_Tarea pendiente_. Traduce al inglés esta oración del fragmento sobre la Casa de América: "Me llama la atención el aspecto que exhibe la fachada principal."

_Fragmento seleccionado_.
§

Continúo. Cruzo el museo del Prado, Neptuno, el Ritz, la Bolsa, el museo del Ejército y llego a la Casa de América. Me llama la atención el aspecto que exhibe la fachada principal. Tan pronto parece una muestra de los escaparates de Amsterdam, como inmediatamente se transforma en un mosaico, casi insultante por lo ingenuo, de las iglesias. Pero no. Son fotografías de algunos de los varios miles de personas secuestradas por las FARC. Y un lema acerca de las tres mil vidas cautivas, etc. La Casa de América mira a Cibeles, Alcalá, y cuando se estira incluso ve la Gran Vía y la Puerta del Sol. Pero dudo mucho de que a los madrileños les importe sobremanera que haya tres mil personas secuestradas por terroristas. Creo que a nadie le importa mucho. No pretendo comparar, pero pienso que tampoco creo que a nadie le importen mucho los detenidos en Guantánamo, o en otras muchas cárceles. Bueno, dejemos la demagogia. Me llama gratamente la atención que hayan expuesto fotografías enormes, simplemente. Pensaba que a los que gestionan ese edificio no les importaba mucho, o tanto como a los madrileños, la suerte de la gente en manos de terroristas. Hoy, sin embargo, leo en un periódico que la misma Casa de América ha anulado una conferencia de Zoe Valdés, escritora cubana exiliada en París. En su lugar hablará un político del gobierno de los Castro. Hay cosas que sólo son posibles en Madrid. Vuelvo la vista y ya no veo la escultura con los ojos vendados. Me lamento y entro a trabajar.

§

_Datos proporcionados_.
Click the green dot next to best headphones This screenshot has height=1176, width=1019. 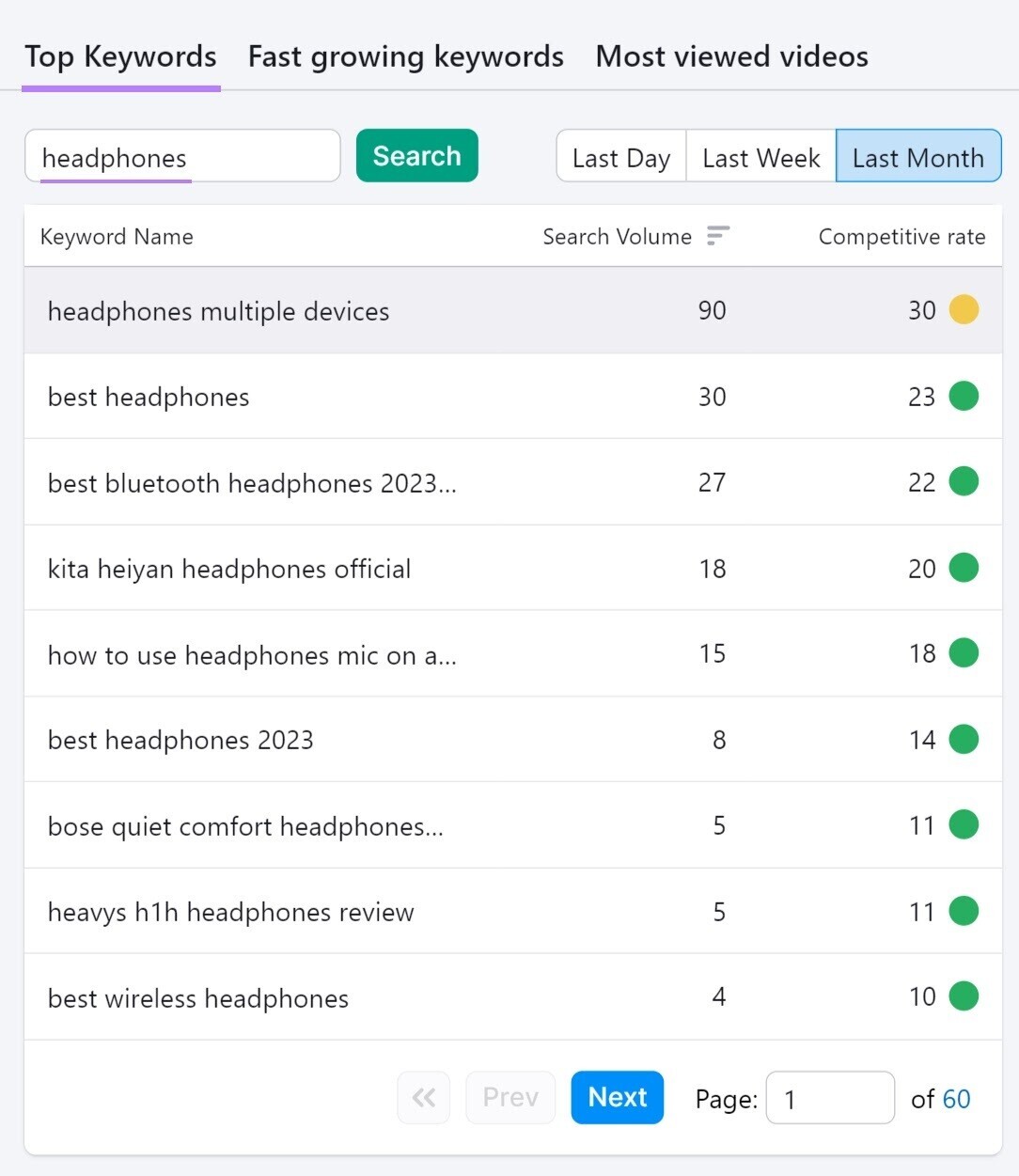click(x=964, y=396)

§

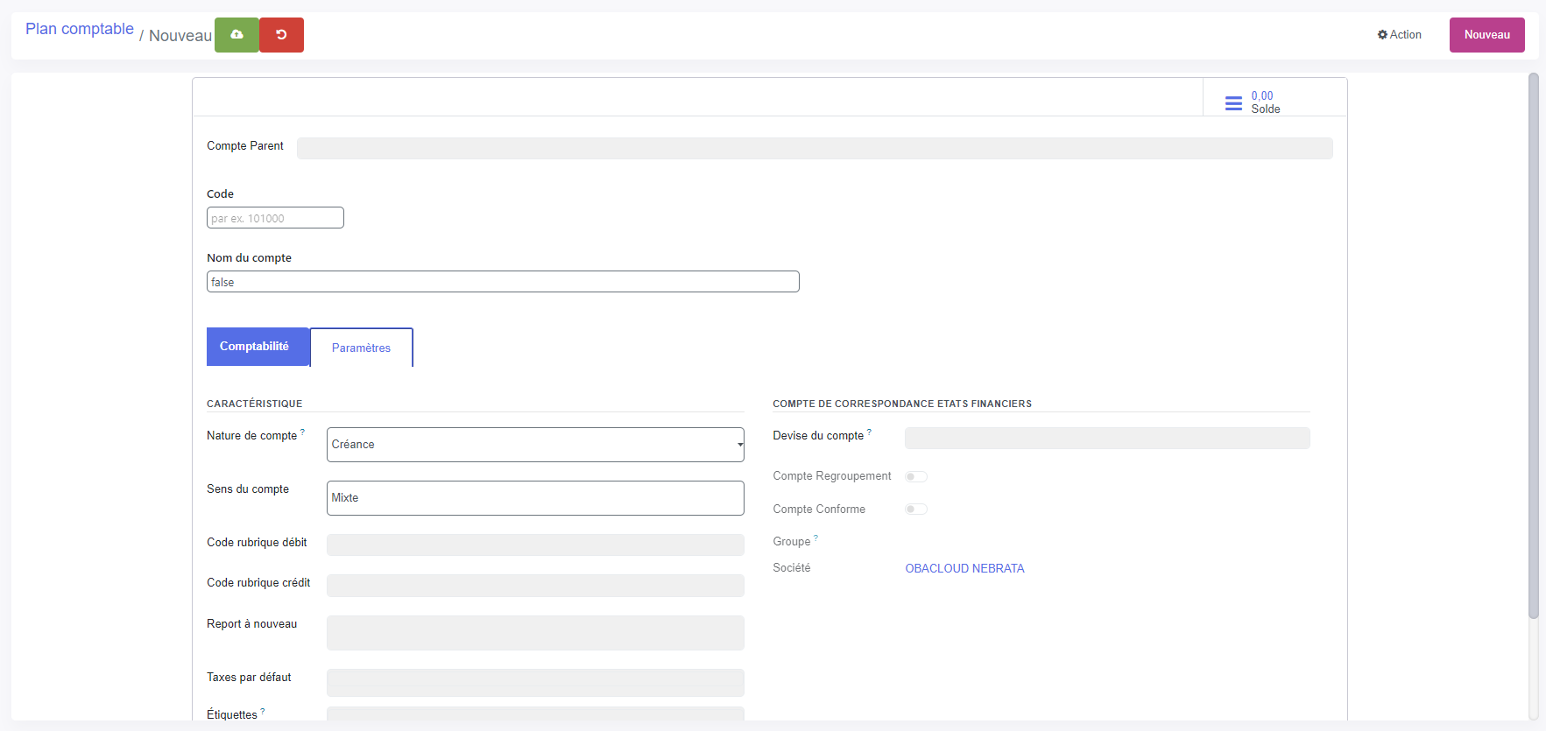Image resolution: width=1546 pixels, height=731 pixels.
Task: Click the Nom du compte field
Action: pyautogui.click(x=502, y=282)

§

_Respuesta_. The appearance of the main facade catches my attention.